• [Brief]:
Find every line below that contains the word "bordered" and copy it out.

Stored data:
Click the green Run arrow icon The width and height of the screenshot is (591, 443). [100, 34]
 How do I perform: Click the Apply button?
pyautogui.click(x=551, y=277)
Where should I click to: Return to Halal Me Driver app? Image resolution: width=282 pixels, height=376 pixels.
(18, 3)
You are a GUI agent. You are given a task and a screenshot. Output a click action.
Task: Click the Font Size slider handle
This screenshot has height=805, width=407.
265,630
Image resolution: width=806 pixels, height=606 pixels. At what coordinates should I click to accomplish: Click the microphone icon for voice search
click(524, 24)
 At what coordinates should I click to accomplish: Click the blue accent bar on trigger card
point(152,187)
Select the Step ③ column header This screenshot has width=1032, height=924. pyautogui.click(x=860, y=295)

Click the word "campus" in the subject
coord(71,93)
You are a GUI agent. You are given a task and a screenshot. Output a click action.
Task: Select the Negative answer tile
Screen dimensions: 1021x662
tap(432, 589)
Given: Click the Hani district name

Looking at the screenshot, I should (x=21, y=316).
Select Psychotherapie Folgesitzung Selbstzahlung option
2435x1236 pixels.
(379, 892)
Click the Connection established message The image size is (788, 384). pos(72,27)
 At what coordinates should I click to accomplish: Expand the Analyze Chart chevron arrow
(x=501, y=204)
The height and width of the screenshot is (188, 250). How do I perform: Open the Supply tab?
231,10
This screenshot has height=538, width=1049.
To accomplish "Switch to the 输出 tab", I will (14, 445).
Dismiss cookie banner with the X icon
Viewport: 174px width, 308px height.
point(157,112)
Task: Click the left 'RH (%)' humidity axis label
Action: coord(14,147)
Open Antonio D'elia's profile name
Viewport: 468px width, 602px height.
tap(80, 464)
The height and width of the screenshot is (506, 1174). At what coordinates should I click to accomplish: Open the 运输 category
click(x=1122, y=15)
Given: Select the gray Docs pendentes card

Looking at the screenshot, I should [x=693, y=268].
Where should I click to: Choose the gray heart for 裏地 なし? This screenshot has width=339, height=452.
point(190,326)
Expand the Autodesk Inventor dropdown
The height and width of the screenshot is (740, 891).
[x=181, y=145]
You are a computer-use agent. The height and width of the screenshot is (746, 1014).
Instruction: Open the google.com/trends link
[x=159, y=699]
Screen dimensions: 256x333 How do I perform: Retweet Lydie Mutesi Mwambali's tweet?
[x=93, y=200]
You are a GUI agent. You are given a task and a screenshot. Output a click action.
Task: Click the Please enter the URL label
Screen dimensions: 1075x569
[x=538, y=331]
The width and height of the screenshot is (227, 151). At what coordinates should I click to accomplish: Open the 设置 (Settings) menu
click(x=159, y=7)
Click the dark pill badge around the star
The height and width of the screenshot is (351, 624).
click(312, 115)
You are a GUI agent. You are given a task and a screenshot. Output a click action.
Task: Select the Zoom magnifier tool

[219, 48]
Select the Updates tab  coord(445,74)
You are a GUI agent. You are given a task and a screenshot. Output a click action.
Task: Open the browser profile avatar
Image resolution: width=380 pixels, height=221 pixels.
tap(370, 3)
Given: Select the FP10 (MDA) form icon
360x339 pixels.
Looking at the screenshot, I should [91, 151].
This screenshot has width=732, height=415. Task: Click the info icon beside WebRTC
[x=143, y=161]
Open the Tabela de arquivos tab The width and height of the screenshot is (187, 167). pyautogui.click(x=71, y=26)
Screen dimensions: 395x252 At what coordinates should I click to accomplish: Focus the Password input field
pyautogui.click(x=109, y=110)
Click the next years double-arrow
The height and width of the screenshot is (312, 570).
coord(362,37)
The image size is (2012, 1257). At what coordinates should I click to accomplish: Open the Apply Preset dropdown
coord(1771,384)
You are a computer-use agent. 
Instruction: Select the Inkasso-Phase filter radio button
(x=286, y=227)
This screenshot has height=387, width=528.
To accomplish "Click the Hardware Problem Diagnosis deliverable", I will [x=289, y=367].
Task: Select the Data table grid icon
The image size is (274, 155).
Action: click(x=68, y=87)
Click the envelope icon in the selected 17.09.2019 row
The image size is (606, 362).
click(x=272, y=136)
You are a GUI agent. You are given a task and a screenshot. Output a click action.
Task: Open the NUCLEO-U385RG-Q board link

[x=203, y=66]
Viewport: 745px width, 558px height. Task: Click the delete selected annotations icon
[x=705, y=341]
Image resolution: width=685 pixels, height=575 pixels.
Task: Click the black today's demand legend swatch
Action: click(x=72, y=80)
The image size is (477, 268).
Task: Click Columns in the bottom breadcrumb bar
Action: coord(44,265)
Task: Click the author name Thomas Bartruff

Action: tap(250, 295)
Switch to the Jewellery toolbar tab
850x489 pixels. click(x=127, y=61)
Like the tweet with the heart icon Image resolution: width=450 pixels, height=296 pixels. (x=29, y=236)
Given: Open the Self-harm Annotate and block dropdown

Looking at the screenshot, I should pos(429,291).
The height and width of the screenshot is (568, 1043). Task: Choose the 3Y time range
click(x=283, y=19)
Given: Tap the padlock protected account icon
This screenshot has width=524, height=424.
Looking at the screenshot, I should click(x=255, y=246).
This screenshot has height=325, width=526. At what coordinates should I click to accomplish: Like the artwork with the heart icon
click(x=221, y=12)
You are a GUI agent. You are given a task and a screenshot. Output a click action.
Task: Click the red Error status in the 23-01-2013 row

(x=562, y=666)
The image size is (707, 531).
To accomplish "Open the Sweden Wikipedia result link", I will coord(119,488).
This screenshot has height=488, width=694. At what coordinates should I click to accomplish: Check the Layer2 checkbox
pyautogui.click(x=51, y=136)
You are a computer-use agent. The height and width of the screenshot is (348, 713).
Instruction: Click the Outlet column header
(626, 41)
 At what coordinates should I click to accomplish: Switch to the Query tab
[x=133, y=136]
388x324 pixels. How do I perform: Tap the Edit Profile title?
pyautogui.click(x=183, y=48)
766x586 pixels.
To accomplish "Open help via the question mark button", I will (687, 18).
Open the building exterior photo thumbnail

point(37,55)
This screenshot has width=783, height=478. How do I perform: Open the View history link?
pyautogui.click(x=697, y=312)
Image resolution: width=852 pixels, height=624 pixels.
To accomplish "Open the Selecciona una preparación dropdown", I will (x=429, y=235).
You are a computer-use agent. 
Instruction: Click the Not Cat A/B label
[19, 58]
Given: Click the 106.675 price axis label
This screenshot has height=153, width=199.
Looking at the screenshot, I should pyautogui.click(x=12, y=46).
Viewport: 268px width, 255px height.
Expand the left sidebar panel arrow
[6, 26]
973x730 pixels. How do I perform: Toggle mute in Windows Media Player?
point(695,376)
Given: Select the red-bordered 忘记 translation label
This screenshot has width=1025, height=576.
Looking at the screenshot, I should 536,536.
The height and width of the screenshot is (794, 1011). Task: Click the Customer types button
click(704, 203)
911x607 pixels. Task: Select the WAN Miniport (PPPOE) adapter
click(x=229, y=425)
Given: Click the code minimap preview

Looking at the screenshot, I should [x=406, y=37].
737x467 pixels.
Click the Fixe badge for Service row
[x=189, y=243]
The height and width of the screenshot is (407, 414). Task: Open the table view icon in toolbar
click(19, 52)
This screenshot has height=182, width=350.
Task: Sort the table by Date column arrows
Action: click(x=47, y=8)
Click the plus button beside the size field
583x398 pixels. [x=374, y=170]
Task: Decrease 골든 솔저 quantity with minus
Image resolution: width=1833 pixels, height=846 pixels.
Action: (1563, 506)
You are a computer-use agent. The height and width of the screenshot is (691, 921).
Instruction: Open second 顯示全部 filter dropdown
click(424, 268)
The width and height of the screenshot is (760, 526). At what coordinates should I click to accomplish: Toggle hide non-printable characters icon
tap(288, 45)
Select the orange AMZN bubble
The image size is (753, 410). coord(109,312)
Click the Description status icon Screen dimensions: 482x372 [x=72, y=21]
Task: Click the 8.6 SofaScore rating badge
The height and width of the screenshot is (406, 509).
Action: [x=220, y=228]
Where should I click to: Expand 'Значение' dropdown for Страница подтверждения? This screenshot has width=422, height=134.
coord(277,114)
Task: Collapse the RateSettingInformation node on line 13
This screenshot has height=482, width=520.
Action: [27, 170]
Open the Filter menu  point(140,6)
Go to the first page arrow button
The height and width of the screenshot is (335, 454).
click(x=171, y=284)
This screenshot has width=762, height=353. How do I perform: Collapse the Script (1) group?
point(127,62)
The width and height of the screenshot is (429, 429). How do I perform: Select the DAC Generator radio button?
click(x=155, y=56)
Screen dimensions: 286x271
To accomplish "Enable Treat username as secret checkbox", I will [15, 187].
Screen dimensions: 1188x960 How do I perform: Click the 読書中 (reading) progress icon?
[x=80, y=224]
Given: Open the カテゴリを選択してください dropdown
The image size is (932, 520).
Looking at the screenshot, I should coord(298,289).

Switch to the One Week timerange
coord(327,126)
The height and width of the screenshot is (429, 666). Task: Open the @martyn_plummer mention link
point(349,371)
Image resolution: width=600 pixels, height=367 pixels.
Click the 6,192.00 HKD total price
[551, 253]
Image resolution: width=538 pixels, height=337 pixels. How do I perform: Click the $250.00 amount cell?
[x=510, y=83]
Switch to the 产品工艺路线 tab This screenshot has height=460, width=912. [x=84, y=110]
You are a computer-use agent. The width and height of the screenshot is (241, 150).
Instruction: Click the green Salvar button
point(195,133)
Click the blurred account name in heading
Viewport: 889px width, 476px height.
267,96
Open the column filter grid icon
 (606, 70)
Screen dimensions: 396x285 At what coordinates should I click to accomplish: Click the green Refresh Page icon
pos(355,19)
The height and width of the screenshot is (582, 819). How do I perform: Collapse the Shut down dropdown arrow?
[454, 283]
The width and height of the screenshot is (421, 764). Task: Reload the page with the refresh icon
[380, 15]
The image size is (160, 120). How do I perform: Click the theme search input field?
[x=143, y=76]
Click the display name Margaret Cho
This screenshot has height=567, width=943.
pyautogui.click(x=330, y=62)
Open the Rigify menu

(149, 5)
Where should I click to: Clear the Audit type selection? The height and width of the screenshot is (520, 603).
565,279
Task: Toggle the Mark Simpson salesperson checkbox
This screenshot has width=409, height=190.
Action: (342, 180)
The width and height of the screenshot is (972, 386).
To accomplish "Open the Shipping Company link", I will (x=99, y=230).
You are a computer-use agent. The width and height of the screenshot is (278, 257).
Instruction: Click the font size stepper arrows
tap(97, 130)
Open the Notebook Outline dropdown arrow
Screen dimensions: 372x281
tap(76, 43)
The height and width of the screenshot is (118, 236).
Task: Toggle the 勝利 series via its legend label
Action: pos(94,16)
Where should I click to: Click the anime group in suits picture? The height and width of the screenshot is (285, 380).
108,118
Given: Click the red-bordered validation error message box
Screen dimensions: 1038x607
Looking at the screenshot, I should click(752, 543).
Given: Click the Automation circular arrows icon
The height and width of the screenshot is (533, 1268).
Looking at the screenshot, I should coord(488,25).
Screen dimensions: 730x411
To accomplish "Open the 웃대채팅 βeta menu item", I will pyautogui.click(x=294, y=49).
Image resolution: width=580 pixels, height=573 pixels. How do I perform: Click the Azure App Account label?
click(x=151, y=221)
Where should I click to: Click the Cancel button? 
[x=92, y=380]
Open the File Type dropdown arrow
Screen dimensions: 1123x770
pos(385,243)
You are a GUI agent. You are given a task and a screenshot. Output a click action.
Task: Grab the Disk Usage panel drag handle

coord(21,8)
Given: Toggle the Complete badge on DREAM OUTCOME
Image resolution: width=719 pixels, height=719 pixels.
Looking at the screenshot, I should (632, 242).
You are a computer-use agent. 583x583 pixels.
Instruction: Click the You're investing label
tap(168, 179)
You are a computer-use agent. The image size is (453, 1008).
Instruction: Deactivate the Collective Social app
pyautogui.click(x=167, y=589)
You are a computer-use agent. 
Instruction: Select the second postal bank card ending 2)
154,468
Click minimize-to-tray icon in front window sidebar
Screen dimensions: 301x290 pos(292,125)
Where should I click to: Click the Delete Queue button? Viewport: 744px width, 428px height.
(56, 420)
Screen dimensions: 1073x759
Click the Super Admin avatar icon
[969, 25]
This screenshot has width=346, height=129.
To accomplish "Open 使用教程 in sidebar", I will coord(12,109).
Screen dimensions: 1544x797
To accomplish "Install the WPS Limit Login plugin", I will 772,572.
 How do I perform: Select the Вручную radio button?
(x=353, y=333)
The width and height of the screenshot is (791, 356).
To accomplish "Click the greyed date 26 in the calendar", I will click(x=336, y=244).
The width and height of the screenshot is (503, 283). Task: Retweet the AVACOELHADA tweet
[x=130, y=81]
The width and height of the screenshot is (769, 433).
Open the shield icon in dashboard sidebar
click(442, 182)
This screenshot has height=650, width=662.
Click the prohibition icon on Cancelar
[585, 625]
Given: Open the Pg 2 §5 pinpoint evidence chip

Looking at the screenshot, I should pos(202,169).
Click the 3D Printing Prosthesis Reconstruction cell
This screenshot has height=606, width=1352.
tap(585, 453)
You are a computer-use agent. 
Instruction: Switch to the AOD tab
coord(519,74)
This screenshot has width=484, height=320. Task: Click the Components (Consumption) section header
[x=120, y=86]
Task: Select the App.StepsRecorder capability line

• [Task response]:
Given: Select the red-bordered 忘记 translation label
Given: Click the red-bordered validation error message box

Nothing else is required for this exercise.